# What the.....



## cslikens (Jan 3, 2012)

ok, I have the Canon PowerShotSX110IS.  Got it last year.  It started acting all wobbly on me.  So get this.  When I hit the on/off button to take pics, no power.  So, of course, I check batteries, etc....nothing.  So I start tinker'n w/ this thing.....and when I hit the playback/review pics....THEN the thing come on, it's like the playback button is the POWER button now right?  But the lens doesn't open though.  I go to snap a pic, and nothing happens....the only thing that it allows me to do is review the pics that are currently on the card, get into my menu, go thru those options and stuff....but I can't take a pic.  Nutso right?  Can someone HELP?  I love this camera, takes great photos but its got a mind of it's own now......and the mind it has, won't allow me to snap pics.....I tried resetting the defaults, but still the same results.


----------



## EIngerson (Jan 3, 2012)

Just an odd question, but by chance is your memory card full?


----------



## cslikens (Jan 3, 2012)

lol! negative...what else ya got fer me!?  Even when I take a/the MC out, it's still same -


----------



## bazooka (Jan 3, 2012)

Did anything happen when it began behaving this way?  Was it dropped, stored in cold/hot/humid conditions?  Anything unusual at all?  Have you tried new batteries?

Does the LCD come on when you are in picture taking mode?  Does it record any new photos on the card even though it appears to not be taking any?


----------



## cslikens (Jan 3, 2012)

nope - none of the above.  Was snapping pics on xmas, shut it off when I was done, went to snap more the next day and that's what I got.  I would never expose my camera to any of those conditions.  Yes, I've tried new batteries - same thing.  Yes, the LCD comes on when I power it on (using the "review" pics button - not the on/off button).  No, it does not record any new pics....does nothing.  The only thing I can do is power it on, by said way, and review pics that are/were currently on the card.  Nuts right?


----------



## bazooka (Jan 3, 2012)

Does it have a reset to factory settings option in the menu that you can access?  Other than that, I have no other ideas.


----------



## cslikens (Jan 3, 2012)

Ya, it does....and I did....and still the same.  Thanks for your help, hopefully someone will come thru w/ some help on here.


----------



## HowlingWolf (Jan 5, 2012)

Do you still have warranty on it?
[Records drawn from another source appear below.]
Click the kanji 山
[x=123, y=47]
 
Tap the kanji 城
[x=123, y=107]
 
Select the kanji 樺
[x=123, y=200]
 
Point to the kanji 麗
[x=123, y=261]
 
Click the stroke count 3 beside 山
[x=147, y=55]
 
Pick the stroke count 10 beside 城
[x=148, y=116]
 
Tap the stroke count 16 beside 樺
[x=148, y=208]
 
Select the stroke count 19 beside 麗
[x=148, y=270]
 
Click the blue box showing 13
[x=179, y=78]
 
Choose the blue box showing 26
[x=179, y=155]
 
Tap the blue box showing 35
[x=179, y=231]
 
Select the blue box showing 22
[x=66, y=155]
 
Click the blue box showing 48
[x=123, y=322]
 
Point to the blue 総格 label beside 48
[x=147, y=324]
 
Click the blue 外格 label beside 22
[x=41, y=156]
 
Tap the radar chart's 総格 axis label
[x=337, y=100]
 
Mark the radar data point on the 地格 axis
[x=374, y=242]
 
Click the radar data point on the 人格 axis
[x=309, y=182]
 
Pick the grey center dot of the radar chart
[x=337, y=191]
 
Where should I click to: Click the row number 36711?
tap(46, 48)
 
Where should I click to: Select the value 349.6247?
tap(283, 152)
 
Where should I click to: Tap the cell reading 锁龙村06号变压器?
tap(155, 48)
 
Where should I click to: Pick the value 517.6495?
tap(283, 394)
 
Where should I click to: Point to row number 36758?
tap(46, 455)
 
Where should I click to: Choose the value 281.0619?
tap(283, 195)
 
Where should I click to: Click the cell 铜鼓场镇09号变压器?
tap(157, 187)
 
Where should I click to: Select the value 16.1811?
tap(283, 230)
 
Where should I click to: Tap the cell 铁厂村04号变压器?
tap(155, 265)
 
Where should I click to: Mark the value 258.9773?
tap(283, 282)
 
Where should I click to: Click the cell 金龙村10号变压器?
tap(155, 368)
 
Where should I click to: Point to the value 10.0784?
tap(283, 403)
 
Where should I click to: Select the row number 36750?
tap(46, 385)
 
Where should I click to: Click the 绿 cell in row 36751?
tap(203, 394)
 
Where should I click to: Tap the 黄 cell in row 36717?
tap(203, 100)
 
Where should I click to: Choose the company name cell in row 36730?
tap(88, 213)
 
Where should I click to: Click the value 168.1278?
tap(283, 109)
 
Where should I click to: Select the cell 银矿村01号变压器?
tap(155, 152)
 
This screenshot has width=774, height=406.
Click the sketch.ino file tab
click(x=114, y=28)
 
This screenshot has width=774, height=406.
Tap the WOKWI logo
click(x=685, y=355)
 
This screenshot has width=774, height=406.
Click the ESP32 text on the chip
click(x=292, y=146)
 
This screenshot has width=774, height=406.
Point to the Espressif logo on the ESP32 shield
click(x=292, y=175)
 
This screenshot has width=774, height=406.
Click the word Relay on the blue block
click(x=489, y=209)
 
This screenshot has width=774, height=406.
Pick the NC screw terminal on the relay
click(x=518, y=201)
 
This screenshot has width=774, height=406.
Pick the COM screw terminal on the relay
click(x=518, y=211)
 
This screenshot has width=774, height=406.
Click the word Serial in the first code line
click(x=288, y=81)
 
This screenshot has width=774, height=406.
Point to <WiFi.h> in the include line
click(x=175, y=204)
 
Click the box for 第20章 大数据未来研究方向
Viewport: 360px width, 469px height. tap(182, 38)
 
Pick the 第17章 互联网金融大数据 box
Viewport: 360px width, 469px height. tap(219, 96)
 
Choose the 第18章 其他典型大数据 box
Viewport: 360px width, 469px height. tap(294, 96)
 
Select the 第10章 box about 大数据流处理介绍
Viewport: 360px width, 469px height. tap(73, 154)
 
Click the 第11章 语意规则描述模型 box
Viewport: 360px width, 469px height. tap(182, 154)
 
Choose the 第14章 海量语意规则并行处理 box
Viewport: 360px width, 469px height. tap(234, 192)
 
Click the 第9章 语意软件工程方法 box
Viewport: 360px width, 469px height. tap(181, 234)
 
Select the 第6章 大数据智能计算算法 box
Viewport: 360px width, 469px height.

I have had some weird problems with my old camera as well, but it was fairly old and I wasn't serious about photography at the time so it went through A LOT including car accidents and whatever drunken mishaps plagued that time of my life.


----------



## cslikens (Jan 11, 2012)

I doubt the warranty is still good.  I didn't bother looking into that b/c there is a "ding" on the lens cap(ish) thing....that happened when I first got, but it didn't hinder the camera functioning at all.  I assume they would tell me that's why it's not working......you know how that junk goes.....and yes, I can relate to the drunken mishaps w/ my camera(a)......been through too many of them....lol!


----------



## craigm84 (Jan 18, 2012)

I had this happen to a Casio Exilim and witnessed this happen to someones Fuji P&S. For my camera, it turned on while it was in my back pocket and I just so happened to be sitting. For the other camera is turned on in a purse and didn't have room to open. My camera never recovered. But for her camera we just turned it on a bunch of times, took the battery out, and gently twisted where the lens will pop out with fingertips., try that too. but don't force too much, you don't want to kill the lens. might have a piece of sand or dirt stuck in the mechanism. Don't risk breaking it, if you don't feel comfortable twisting it around, DONT TRY IT.


----------